● **Text to read**:
With riding season coming to an end, it’s time to consider how, and where your motorcycle, scooter, atv, etc… will get stored. We will address a couple of storage ideas here. Regardless of what’s stated here, you should always follow your manufacturers instructions in your owners manual first and foremost.

Fuel

Most gasoline’s will degrade over time, so a good additive like Sta-Bil Fuel Stabilizer will work just fine at keeping your fuel somewhat fresh over the winter. Follow the instructions on the container for amounts to be added. Some people claim if you fill your tank prior to storage, it will reduce the possibility of rust forming inside the tank due to condensation over the next 5 months. I can’t say one way or the other if this works, but the logic makes sense. If you’re running carbureted engines, the option of draining the fuel out of the bowls is also a good idea, but can be a problem with getting at multiple carbs, so another option is to shut the fuel off, and simply run the engine out of fuel. This works great for most engines. When adding fuel stabilizer to the gas, don’t forget to run the engine for a while so that the conditioned fuel makes it into the carbs, injectors, fuel pumps etc.

Battery

The best thing you can do for your battery over the winter, is bring it inside. Freezing conditions can kill off even new batteries. Somewhere out of the way where it can stay out of the cold for the winter is best. Garage, basement, closet etc.. Since batteries can vent from time to time, do not put it somewhere where the acid can cause damage to anything, and protect the terminals from contacting anything. Most people have a tendency to over charge their battery in winter storage. This too will kill a perfectly good battery. Small scooter batteries should only be placed on a battery tender (trickle charger) for short periods. One week a month is ideal for keeping a charge on it. Make sure anytime the battery is being charged, it’s in a well ventilated area, free from sparks, flames and so on. While that same trickle charger can dry boil a small battery, it would be safe to leave on a battery say like for a big Harley. Read the instructions that come with the battery maintainer, or trickle charger for the manufacturers usage recommendations. Some have battery condition monitoring, and will shut themselves off if/when full charge is reached. These are defiantly worth consideration, and worth the extra few dollars.

● **Record list**:
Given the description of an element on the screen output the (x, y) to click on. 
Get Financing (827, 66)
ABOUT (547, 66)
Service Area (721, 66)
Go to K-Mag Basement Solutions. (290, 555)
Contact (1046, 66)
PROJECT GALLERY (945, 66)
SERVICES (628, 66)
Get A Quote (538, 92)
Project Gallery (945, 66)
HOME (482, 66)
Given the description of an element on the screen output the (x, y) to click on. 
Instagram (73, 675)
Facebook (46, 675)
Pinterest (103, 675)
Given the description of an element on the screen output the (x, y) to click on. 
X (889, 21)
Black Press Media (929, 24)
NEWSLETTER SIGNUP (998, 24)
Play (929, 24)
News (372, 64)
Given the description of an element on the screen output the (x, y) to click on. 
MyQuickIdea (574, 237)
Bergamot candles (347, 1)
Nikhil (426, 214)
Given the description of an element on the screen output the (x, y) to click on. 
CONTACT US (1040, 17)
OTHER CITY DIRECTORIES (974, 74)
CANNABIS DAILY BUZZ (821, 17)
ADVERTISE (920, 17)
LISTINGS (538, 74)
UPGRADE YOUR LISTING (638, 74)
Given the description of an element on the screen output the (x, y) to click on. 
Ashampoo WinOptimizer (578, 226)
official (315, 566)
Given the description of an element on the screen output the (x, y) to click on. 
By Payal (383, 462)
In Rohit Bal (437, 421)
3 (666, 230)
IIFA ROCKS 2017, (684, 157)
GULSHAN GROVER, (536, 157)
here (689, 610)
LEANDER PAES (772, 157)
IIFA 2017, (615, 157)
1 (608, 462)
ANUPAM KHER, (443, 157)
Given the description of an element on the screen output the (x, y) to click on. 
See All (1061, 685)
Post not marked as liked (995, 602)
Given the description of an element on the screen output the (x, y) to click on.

● **Problems**:
- a) List the vehicle types named in the first sentence of the motorcycle storage text.
- b) Rewrite the records, starting at their first line and ending at the line that contains "CONTACT US (1040, 17)". Replace "description" with "label" and leave everything else unchanged.
The records have no connection to the motorcycle storage text.

● **Complete answers**:
- a) motorcycle, scooter, atv

- b)
Given the label of an element on the screen output the (x, y) to click on. 
Get Financing (827, 66)
ABOUT (547, 66)
Service Area (721, 66)
Go to K-Mag Basement Solutions. (290, 555)
Contact (1046, 66)
PROJECT GALLERY (945, 66)
SERVICES (628, 66)
Get A Quote (538, 92)
Project Gallery (945, 66)
HOME (482, 66)
Given the label of an element on the screen output the (x, y) to click on. 
Instagram (73, 675)
Facebook (46, 675)
Pinterest (103, 675)
Given the label of an element on the screen output the (x, y) to click on. 
X (889, 21)
Black Press Media (929, 24)
NEWSLETTER SIGNUP (998, 24)
Play (929, 24)
News (372, 64)
Given the label of an element on the screen output the (x, y) to click on. 
MyQuickIdea (574, 237)
Bergamot candles (347, 1)
Nikhil (426, 214)
Given the label of an element on the screen output the (x, y) to click on. 
CONTACT US (1040, 17)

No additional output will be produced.